Levi/Werstler: Tune-Up
Originally published in Guitar World, August 2010
Dååth guitarists Eyal Levi and Emil Werstler stand on their own with Avalanche of Worms.
Record companies don't usually ask artists to form a band. But after Dååth guitarists Eyal Levi and Emil Werstler submitted a track to the 2008 Magna Carta compilation Guitars That Ate My Brain, the label was so impressed that it invited the guitarists to record a full album of instrumentals.
The disc, Avalanche of Worms, is a majestic blend of psychedelic prog-rock, experimental rhythms, haunting melodic embellishments and blazing, classical- and jazz-inspired solos that sounds like Steve Vai on a diet of Mastodon, Opeth, early Yes and Bach. “We wanted to make a record that not only featured great playing but also stood alone as a complete piece of work,” Levi says.

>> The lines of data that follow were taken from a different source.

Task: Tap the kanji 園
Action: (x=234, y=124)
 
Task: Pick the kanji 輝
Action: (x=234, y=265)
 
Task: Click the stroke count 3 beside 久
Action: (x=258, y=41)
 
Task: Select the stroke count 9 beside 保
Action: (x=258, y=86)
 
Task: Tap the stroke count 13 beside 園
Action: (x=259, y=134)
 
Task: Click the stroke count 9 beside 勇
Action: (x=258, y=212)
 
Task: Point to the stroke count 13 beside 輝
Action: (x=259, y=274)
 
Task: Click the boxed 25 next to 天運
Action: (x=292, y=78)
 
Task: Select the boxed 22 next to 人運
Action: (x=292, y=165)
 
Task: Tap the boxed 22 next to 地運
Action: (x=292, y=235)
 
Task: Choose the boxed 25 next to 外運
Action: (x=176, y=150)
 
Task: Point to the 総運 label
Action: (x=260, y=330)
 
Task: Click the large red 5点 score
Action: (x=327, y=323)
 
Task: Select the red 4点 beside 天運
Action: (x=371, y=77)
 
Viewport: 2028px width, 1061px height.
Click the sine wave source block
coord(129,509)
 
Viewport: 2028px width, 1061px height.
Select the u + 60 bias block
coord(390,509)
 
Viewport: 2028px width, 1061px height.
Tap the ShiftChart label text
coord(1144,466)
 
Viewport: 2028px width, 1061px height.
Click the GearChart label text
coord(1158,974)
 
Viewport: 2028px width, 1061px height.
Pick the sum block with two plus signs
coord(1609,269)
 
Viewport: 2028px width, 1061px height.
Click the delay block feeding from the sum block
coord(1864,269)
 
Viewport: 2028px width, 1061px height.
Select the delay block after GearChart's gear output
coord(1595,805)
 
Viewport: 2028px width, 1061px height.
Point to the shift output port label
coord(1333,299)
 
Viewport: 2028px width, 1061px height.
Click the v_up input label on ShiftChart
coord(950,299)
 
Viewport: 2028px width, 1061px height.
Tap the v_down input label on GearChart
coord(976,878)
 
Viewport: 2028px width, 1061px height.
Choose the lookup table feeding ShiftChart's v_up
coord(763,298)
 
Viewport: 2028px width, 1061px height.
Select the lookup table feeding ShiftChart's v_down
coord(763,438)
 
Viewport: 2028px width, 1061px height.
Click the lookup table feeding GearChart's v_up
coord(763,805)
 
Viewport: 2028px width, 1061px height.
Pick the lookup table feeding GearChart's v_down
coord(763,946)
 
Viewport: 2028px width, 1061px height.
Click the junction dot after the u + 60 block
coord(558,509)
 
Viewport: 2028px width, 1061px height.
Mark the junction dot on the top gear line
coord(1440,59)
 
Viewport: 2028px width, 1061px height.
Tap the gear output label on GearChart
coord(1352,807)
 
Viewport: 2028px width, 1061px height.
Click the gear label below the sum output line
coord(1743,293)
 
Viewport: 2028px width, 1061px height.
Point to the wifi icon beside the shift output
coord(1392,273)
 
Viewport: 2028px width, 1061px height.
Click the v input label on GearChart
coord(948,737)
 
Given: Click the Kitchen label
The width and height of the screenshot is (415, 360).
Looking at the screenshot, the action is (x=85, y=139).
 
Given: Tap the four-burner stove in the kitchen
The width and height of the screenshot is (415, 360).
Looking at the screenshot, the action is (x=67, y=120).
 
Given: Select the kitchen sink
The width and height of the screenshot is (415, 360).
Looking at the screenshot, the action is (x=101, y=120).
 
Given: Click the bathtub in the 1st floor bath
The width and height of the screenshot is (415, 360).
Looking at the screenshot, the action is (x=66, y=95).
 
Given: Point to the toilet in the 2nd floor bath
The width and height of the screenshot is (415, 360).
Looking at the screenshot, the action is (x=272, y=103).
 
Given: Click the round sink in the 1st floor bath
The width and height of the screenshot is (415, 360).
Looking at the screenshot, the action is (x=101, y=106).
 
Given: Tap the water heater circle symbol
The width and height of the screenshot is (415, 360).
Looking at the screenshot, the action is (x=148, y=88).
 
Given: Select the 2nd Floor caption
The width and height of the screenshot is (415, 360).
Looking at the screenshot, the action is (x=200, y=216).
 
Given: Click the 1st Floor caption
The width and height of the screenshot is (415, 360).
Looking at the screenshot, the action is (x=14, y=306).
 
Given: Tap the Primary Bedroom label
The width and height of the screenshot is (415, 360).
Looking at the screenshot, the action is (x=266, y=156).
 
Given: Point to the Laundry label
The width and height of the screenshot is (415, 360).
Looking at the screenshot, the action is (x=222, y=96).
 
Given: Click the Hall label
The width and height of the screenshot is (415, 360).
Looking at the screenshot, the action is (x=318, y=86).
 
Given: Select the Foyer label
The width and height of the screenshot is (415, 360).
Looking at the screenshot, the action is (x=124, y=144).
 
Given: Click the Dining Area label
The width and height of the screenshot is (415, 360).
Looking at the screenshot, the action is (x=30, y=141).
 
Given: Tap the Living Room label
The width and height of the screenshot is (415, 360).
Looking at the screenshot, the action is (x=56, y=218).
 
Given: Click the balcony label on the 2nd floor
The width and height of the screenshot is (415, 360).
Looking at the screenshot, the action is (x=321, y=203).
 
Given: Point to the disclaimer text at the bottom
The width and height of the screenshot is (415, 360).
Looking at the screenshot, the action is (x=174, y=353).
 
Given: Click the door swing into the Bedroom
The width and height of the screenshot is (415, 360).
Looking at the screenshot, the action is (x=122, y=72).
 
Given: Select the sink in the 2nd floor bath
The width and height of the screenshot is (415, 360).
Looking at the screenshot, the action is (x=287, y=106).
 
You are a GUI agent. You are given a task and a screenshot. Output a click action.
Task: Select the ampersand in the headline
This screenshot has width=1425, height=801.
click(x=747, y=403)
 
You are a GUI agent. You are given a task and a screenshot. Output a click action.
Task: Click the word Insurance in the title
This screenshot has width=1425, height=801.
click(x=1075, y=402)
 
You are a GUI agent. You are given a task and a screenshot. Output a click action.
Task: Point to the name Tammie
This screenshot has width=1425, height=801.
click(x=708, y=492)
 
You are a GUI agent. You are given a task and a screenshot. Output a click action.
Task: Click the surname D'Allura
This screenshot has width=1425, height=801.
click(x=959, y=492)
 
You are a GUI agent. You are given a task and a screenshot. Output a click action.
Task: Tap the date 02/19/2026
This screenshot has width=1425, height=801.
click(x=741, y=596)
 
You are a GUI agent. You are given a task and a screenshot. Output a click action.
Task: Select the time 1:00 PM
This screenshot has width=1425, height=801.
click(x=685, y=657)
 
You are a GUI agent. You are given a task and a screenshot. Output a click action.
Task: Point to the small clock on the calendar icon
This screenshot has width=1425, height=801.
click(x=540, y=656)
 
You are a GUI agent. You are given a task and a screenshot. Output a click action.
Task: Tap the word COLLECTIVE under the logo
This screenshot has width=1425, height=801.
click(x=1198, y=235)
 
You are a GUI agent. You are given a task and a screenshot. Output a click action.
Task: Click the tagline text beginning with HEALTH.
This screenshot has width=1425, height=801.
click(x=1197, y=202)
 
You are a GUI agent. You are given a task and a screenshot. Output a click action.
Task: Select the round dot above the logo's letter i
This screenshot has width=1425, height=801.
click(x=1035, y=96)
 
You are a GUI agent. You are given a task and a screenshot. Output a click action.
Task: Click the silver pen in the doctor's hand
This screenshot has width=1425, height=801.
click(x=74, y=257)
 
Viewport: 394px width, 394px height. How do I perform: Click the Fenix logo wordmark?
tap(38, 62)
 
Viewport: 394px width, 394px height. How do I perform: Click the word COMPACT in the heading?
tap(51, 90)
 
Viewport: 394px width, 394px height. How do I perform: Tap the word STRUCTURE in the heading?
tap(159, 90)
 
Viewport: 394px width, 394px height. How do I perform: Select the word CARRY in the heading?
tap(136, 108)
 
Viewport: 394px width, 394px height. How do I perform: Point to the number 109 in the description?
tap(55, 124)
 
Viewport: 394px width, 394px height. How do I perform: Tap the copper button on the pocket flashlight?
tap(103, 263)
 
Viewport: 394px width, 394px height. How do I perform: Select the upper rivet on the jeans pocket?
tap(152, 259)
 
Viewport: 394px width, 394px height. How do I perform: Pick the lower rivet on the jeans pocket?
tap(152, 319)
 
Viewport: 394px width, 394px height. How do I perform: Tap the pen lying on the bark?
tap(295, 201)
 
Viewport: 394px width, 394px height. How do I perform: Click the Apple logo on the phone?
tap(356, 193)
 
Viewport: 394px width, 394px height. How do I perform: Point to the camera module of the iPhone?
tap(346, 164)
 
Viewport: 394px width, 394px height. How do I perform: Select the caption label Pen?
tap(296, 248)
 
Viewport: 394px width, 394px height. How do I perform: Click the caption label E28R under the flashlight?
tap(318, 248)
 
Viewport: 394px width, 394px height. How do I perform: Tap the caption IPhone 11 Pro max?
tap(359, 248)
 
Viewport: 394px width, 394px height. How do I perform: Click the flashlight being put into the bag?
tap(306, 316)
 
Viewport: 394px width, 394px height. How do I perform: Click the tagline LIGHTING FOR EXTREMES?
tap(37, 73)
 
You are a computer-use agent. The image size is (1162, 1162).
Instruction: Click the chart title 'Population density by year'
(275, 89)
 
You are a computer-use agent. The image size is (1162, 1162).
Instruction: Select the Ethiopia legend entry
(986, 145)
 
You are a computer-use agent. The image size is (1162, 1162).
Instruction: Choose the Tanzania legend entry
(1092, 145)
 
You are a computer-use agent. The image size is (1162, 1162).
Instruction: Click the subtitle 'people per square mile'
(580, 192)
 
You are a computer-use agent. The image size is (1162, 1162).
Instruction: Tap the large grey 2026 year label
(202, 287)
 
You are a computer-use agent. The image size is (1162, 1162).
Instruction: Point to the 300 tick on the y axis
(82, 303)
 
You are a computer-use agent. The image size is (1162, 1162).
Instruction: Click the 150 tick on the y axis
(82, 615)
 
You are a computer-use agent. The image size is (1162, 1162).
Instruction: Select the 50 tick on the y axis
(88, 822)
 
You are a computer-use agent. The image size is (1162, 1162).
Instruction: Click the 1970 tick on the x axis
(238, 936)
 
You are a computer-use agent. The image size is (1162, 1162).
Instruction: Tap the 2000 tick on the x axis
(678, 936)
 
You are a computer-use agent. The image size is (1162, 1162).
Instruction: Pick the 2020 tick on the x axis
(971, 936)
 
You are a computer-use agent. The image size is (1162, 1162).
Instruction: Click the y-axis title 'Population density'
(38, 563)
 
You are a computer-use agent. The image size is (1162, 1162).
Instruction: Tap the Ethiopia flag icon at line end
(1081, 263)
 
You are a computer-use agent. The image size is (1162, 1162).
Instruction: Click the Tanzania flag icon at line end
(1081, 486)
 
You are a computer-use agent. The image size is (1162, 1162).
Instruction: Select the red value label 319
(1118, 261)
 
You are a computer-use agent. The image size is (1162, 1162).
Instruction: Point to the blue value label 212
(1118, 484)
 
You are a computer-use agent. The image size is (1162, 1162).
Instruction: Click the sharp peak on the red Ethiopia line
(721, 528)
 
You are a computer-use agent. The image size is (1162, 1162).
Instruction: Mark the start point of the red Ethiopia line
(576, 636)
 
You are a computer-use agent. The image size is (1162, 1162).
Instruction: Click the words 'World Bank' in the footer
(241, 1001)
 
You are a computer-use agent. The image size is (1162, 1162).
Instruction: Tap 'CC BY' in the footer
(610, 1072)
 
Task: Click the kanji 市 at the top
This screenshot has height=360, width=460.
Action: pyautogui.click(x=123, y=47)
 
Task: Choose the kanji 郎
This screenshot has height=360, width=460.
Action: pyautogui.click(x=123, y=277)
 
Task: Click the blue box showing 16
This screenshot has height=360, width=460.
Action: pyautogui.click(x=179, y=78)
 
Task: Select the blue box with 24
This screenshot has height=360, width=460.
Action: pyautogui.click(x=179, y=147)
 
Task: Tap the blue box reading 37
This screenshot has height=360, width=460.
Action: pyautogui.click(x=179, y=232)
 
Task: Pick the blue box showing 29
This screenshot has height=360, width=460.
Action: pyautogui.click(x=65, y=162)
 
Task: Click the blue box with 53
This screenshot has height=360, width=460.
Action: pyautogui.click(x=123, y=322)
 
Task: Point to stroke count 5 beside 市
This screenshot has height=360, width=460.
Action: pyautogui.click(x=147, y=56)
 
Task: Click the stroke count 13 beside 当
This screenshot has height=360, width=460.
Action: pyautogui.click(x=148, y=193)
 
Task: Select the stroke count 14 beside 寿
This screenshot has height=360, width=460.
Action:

Listening to it, you might think it took months to compose the songs, layer the rhythm and lead guitars, and finesse the tracks. Amazingly, Levi and Werstler wrote and recorded the entire album in just eight weeks in late 2009. “That’s all the time the label gave us,” Werstler says. “We wrote everything to a metronome, and then we got [Cynic drummer] Sean Reinert to add the drums, which worked out perfectly.” The team was assisted by bassist Kevin Scott and keyboardist Eric Guenther, and the album was mastered by engineer Mark Lewis, whose credits include Trivium and the Black Dahlia Murder.
Despite the circumstances, Levi and Werstler say Avalanche of Worms was the most enjoyable record they’ve ever worked on. “We had a fantastic time,” Werstler says. “We’d literally jam every day on this crazy stuff and just watch it all come together. It was chaos in motion.”